- Exercise:
Gather every line of the data below that contains the word "This", and copy each of those lines unchanged.
-------- Input material --------
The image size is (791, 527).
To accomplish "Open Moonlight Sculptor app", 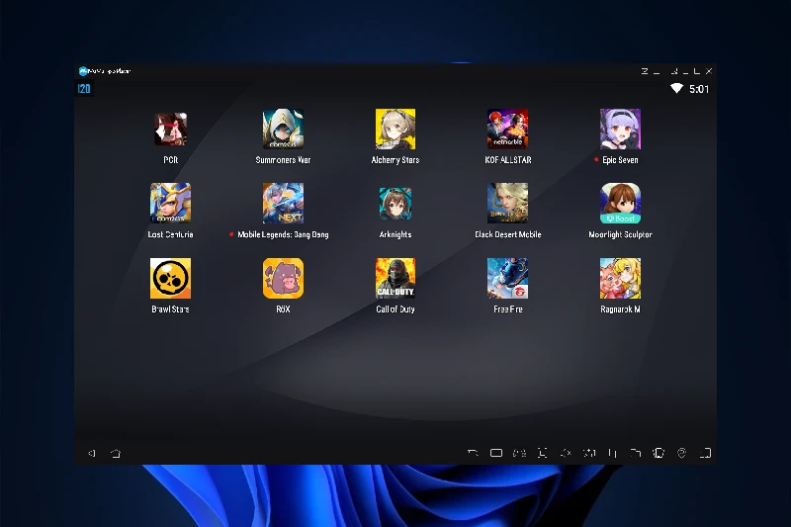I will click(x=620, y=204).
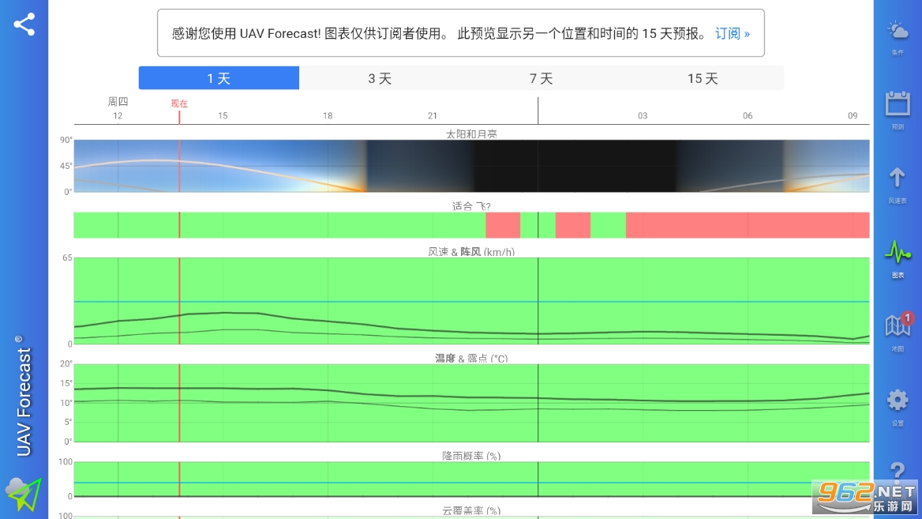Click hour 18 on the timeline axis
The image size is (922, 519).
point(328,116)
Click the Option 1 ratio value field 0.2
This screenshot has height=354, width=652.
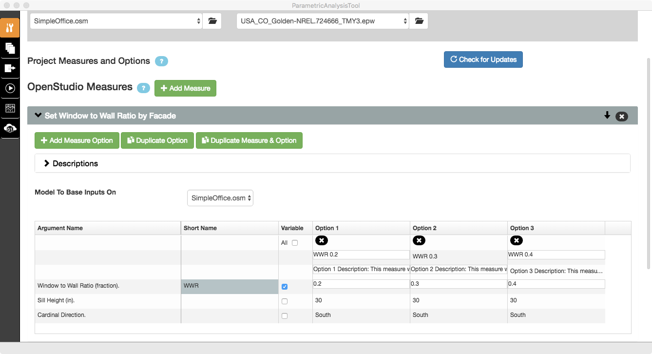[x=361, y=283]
--------
-------- Input material --------
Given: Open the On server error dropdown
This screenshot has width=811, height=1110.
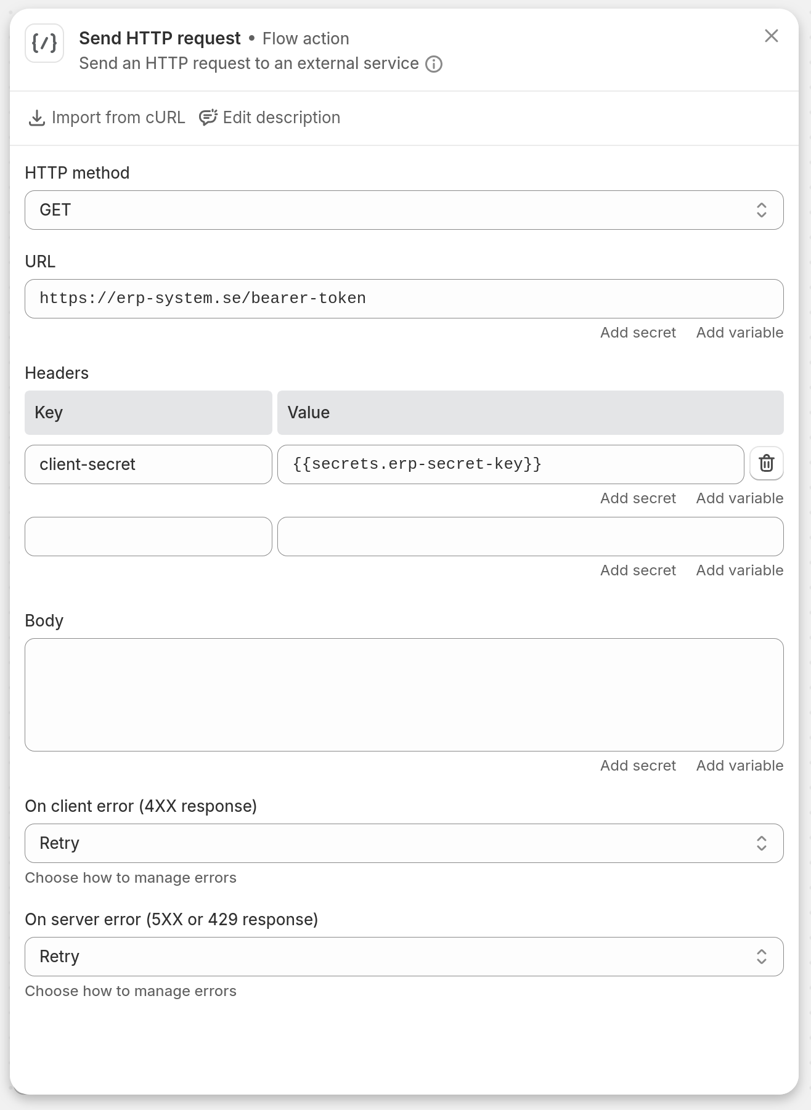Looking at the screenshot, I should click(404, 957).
--------
- Completed task:
This screenshot has height=354, width=652.
This screenshot has width=811, height=1110.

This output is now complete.